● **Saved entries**

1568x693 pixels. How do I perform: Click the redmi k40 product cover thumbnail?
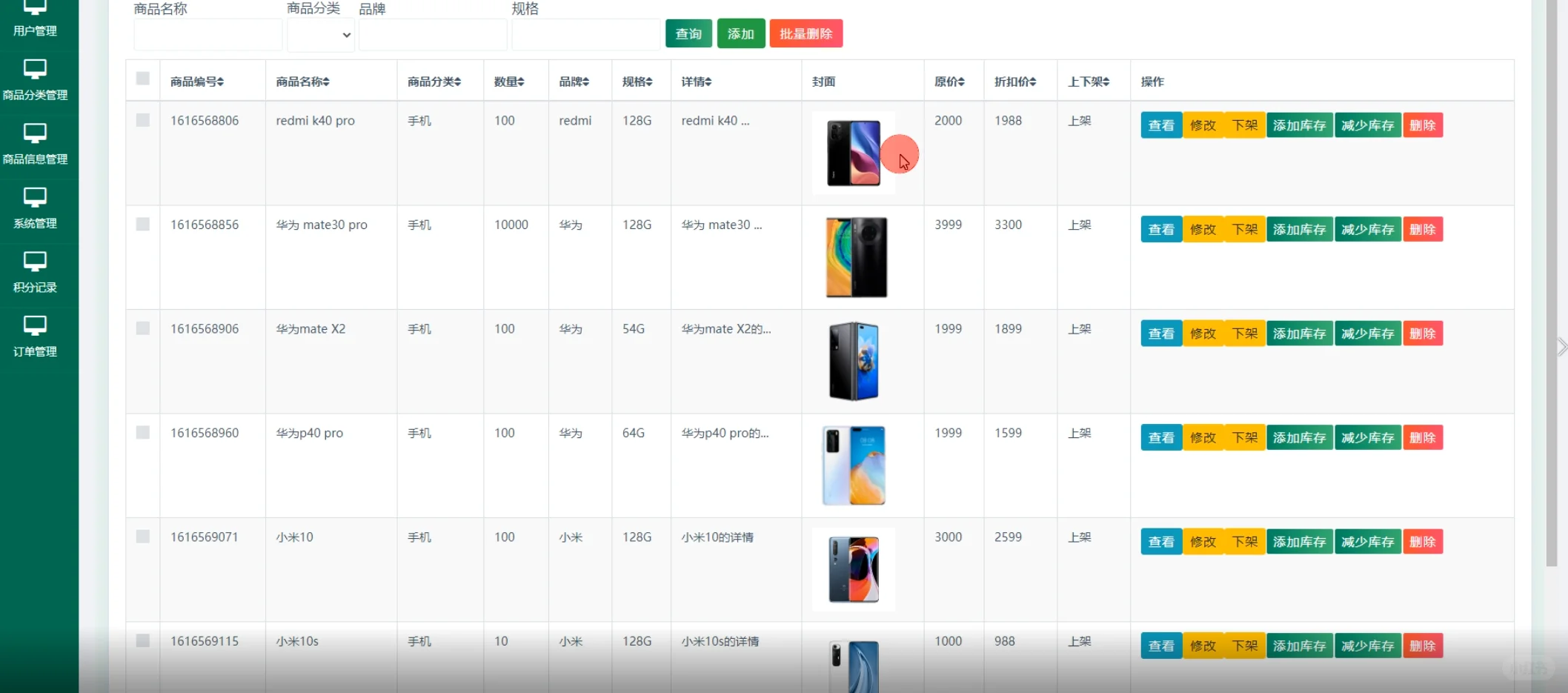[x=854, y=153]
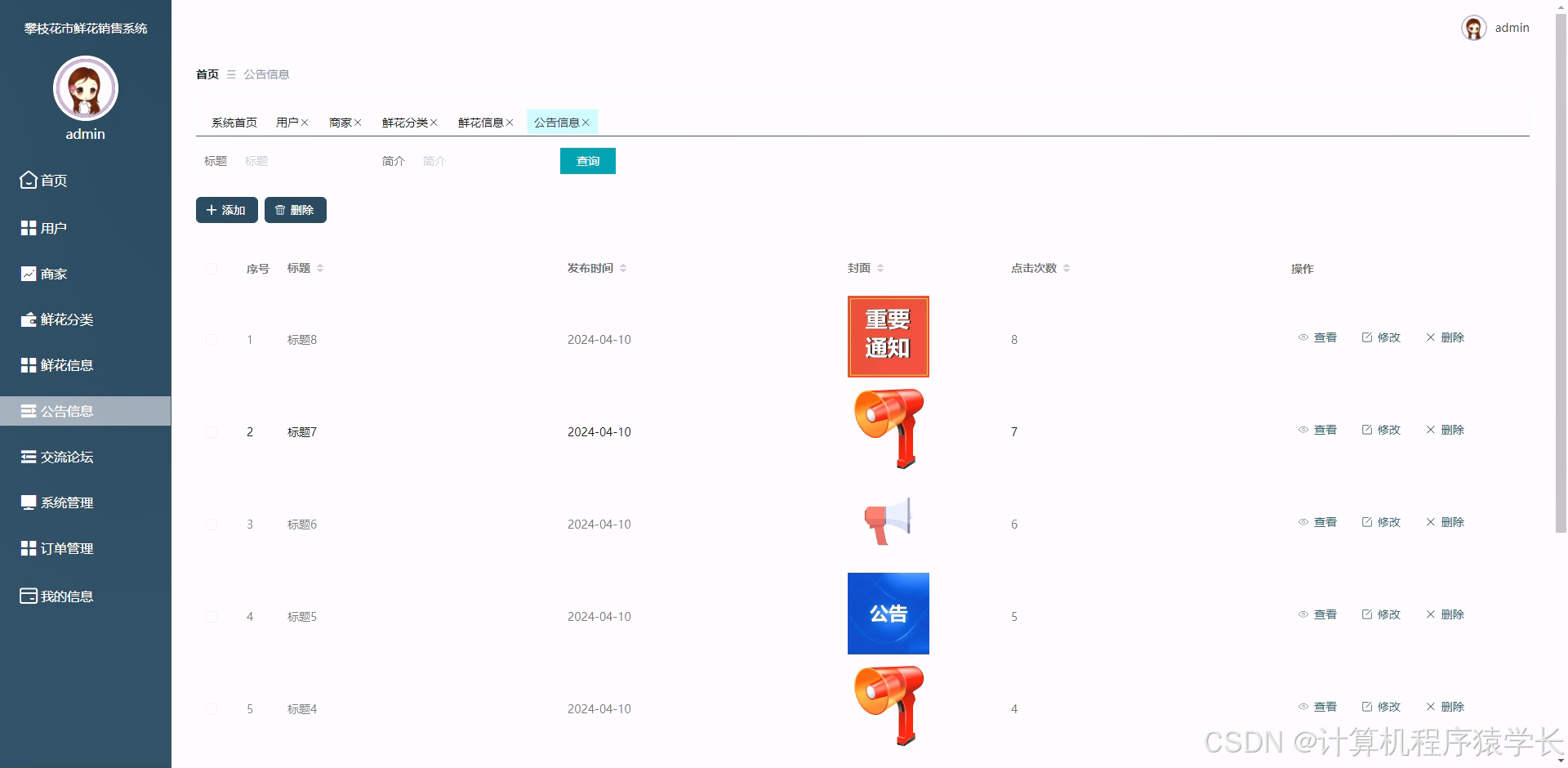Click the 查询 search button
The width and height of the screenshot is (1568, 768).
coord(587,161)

● **PROBLEM TO WORK ON**
Reproduce each entry exactly as given; no pictures, please.

● **ANSWER FOR THE TASK**
1568x693 pixels. How do I perform: Click the redmi k40 product cover thumbnail?
[x=854, y=153]
Click the 查询 search button
The width and height of the screenshot is (1568, 768).
coord(587,161)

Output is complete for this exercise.